Sabemos que el ser humano es el que nace más incompleto e indefenso entre todas las especies del reino animal, a tal punto que sucumbiría inevitablemente si no contara con la seguridad del cuidado y protección de los adultos. ¿Qué mejor instrumento podría encontrar la Naturaleza para asegurar esta custodia que el amor incondicional instintivo de los progenitores a sus criaturas?
Y de este mismo núcleo, integrado en comunidades crecientemente mayores fue surgiendo paulatinamente la civilización y su cultura, de la cual nos enorgullecemos legítimamente.

Si este proceso no hubiera estado sólidamente establecido y determinado por un muy fuerte imperativo biológico hubiéramos desaparecido como especie hace mucho tiempo y hoy no estaríamos sobrepoblando el planeta.

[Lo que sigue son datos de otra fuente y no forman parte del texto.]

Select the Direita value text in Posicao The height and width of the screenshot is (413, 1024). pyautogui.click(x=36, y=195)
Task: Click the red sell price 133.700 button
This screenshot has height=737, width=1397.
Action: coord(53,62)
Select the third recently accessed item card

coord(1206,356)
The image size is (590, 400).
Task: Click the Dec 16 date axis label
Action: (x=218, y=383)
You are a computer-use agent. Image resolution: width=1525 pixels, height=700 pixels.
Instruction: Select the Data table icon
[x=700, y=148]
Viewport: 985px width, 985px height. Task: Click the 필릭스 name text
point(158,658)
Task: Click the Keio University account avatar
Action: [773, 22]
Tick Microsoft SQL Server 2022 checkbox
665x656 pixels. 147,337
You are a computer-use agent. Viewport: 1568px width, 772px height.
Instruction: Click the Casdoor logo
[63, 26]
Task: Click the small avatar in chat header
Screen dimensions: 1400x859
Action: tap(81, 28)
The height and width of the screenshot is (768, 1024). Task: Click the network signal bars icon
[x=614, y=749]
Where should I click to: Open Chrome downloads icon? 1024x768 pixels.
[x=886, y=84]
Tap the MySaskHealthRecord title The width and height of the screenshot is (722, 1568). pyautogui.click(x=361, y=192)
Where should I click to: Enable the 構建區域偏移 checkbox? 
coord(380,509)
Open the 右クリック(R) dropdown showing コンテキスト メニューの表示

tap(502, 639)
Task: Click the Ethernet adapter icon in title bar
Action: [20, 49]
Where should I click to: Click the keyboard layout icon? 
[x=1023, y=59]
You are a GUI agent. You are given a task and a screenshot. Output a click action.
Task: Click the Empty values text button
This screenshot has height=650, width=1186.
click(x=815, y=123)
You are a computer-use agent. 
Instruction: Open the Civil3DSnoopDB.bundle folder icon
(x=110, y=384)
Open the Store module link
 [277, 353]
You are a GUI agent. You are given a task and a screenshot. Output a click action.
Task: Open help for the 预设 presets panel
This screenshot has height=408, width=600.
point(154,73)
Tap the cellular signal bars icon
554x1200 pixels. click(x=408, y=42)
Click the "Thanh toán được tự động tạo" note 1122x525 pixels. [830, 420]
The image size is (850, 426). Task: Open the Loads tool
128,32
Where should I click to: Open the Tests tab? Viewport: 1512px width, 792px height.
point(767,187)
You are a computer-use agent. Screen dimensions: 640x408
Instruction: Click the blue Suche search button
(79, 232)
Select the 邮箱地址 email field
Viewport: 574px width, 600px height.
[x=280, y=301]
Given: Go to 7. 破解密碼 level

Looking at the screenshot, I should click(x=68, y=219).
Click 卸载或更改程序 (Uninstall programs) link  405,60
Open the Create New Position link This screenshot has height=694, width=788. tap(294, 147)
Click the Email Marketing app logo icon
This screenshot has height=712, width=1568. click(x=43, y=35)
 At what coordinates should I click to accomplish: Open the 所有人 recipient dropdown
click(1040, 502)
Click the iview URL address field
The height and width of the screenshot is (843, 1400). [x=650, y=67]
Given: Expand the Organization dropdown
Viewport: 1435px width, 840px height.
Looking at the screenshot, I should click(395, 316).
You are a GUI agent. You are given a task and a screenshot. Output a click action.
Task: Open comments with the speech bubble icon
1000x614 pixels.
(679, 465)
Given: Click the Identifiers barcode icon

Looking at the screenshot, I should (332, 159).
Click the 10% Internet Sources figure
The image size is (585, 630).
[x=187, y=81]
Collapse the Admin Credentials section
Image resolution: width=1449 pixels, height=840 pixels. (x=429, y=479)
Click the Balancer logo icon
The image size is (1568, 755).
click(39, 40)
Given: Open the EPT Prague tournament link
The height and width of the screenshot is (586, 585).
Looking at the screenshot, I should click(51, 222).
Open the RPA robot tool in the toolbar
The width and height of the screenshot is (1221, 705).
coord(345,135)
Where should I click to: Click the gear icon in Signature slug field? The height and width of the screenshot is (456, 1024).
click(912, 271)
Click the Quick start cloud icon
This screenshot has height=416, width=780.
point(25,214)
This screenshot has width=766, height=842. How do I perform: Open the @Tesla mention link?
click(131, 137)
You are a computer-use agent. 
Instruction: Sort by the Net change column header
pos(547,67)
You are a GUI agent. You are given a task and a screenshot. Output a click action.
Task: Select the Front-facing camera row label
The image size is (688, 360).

Cabe destacar por último que, principalmente a causa de ese mismo hiperdesarrollo sociocultural, también pagamos el alto precio de todas las formas de la psicopatología con sus innumerables manifestaciones de perturbaciones diversas que afloran permanentemente, como podría ser el caso que nos ocupa. Pero esto no debe inducirnos al grave error conceptual de confundir la excepción con la regla; y mucho menos si estamos ubicados en el lugar y la responsabilidad de expertos en el conocimiento del comportamiento humano. Para bien o para mal poseemos la conciencia de la muerte y el libre albedrío como elementos distintivos del resto de las especies. Son logros alcanzados merced al fenomenal desarrollo evolutivo de nuestra corteza cerebral, proceso que permitió la emergencia final de un aparato psíquico enormemente complejo. Esto nos hizo individuos racionales y nos dio autonomía y libertad de pensamiento. Esta misma libertad nos permite a veces actuar en contra de nuestras mismas tendencias instintivas, por razones de diversa índole; y también nos permite negar, si así lo deseamos, que poseemos programaciones genéticas que nos presionan desde nuestro núcleo esencial como seres vivientes.



Buenos Aires, diciembre de 2006


(*) Trabajo inédito. Corregido y ampliado.